ACTIVITY:
Output only the lines of the entries that follow, starting at the one with "WhatsApp (213, 2527)" and running down to the one with "Eiserne Wildnis - Heart", both included and unchanged.

(Beginning of EXERCISE DATA)

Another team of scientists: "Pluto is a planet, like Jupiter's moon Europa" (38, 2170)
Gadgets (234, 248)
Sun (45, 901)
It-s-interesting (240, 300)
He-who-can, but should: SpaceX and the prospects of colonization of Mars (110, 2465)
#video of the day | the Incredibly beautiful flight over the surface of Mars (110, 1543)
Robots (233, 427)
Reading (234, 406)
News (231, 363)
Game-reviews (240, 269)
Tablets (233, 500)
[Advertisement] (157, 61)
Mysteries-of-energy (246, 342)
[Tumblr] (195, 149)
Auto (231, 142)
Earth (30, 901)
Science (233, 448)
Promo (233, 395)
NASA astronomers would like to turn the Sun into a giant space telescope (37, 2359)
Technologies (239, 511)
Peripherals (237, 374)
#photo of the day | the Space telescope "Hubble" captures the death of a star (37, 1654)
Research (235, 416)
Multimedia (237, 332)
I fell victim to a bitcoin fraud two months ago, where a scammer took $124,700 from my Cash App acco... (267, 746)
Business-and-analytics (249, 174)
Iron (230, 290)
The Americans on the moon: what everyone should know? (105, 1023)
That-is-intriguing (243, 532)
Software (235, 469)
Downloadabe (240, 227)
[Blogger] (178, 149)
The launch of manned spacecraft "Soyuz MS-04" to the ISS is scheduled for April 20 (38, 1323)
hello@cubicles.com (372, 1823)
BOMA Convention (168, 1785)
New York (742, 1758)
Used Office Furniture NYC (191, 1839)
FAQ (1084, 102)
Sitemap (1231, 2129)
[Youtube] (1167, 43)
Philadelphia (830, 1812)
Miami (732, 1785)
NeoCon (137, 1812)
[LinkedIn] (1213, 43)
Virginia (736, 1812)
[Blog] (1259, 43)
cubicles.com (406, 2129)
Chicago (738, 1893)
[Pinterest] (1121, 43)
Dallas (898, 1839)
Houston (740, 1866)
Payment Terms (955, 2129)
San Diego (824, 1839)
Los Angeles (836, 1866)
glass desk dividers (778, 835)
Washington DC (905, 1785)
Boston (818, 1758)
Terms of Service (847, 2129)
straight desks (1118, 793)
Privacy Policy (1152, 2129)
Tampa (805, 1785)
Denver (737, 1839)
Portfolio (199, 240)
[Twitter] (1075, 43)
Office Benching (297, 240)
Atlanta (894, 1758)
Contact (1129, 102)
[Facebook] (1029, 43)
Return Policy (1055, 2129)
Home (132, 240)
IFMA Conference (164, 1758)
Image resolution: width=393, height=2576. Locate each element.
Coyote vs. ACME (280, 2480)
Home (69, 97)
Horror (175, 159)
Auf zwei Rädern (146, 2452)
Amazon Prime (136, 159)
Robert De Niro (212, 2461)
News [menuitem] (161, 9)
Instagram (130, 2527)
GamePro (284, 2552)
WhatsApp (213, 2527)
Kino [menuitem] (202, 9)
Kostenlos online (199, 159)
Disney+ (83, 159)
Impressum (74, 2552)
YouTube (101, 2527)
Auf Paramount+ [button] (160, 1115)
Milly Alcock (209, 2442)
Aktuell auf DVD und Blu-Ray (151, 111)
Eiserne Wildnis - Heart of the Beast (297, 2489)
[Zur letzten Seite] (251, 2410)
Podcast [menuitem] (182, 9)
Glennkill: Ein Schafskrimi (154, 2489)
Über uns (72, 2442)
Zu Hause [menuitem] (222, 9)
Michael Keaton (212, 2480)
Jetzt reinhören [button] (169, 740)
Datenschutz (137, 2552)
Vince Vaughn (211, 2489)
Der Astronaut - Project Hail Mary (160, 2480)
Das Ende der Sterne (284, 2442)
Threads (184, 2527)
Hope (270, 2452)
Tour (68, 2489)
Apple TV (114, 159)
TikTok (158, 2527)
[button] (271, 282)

(End of EXERCISE DATA)

RESPONSE TO THE TASK:
WhatsApp (213, 2527)
Kino [menuitem] (202, 9)
Kostenlos online (199, 159)
Disney+ (83, 159)
Impressum (74, 2552)
YouTube (101, 2527)
Auf Paramount+ [button] (160, 1115)
Milly Alcock (209, 2442)
Aktuell auf DVD und Blu-Ray (151, 111)
Eiserne Wildnis - Heart of the Beast (297, 2489)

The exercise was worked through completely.